Being a Woody Allen fan is a little like being a gambling addict. You find yourself sitting through all the bad movies in hope of a favourable fall of the dice. Sometimes the reward is modest, you go home with a smile, as is with the case with Midnight in Paris, Sweet and Lowdown and Mighty Aphrodite and you find yourself telling skeptical friends, ‘See, I told you, he’s still got,’ all the while trying to forget those darker days of Curse of the Jade Scorpion and Cassandra’s Dream. In this way, Allen’s films swing back-and-forth, year-to-year, decade-to-decade, some good, some bad, but always, always, in the back of your mind you’re hoping for that elusive masterpiece. Those few immeasurable films that transcend his persona, nostalgia, or his telltale style, and can only be called great. Along with Crimes and Misdemeanors, Hannah and Her Sisters, Match Point and a few along the way, the director’s latest offering, Blue Jasmine deservedly joins the shortlist.
Cate Blanchett plays the title role of Jasmine; a contemporary Blanche DuBois of sorts, whose refinement and air of pretension thinly masks her emotional downward spiral and growing alcoholism. Left penniless after her husband Hal (Alec Baldwin), has recently been incarcerated for a Bernie Madoff-esque ponzi scheme, Jasmine seeks refuge with her working-class, half sister Ginger (Sally Hawkins) in downtown San Francisco. The back-story of Jasmine her relationship with Hal is told in series flashbacks against Jasmine’s naive attempts to restart her life, albeit further down the economic food chain than she’s accustomed to.
Like countless Woody Allen movies before, the casting in Blue Jasmine is outstanding. Everyone in this film puts their best foot forward to create an enthralling retelling of Tennessee Williams’ original story. As we’ve become accustomed over the last decade, Cate Blanchett seems effortless as Jasmine, playing the exhausting menu of crying, ranting, delusion and hysterics with seemingly little difficulty. Without a doubt, in the hands of a lesser actor the film would be playing on daytime television rather than receiving the early Oscar whispers the role is deservedly getting. While Blanchett is undoubtedly great in this already great film, it is the role of her brother-in-law that all but steals the show. Despite being in the film for only a handful of scenes, Andrew Dice Clay transcends what would normally be a one-dimensional role into something else entirely. His energy and commitment leave a fist print on the celluloid that is worth the price of admission alone. Similarly, Bobby Cannavale is terrific as Jasmine’s would-be new brother-in-law, Chili, playing the split between dim-witted and intense honestly with the crude authenticity of a reality show star.

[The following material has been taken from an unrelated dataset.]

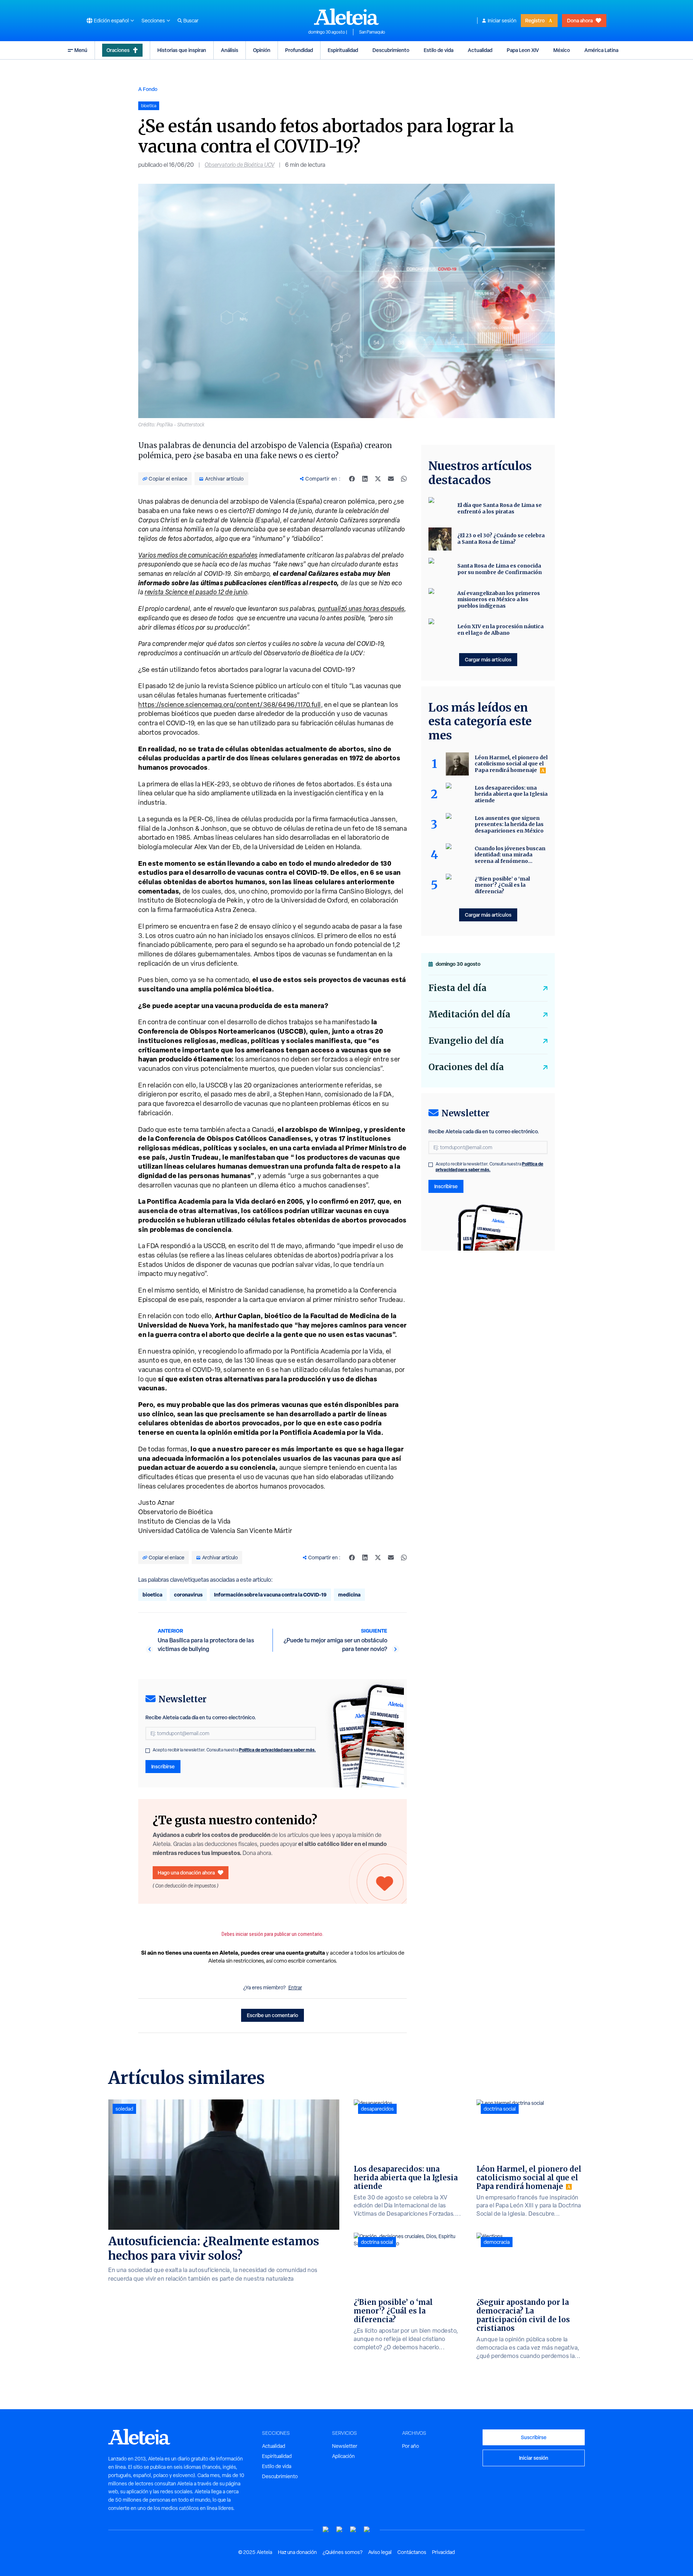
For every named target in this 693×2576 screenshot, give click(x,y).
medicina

I can’t go on enough about the acting in Blue Jasmine; it manages to capture that rarity in Woody Allen pictures, where the fingerprints of the director are all but invisible. Sure, there are undeniable jokes in the film that couldn’t come from anyone else, but all the actors on-board seem to have taken an all-ready solid script and taken it somewhere else entirely. With a stunning aesthetic look, the film has been put together in a beautiful fashion and should absolutely not be missed.
Blue Jasmine is in Australian cinemas through Hopscotch Films.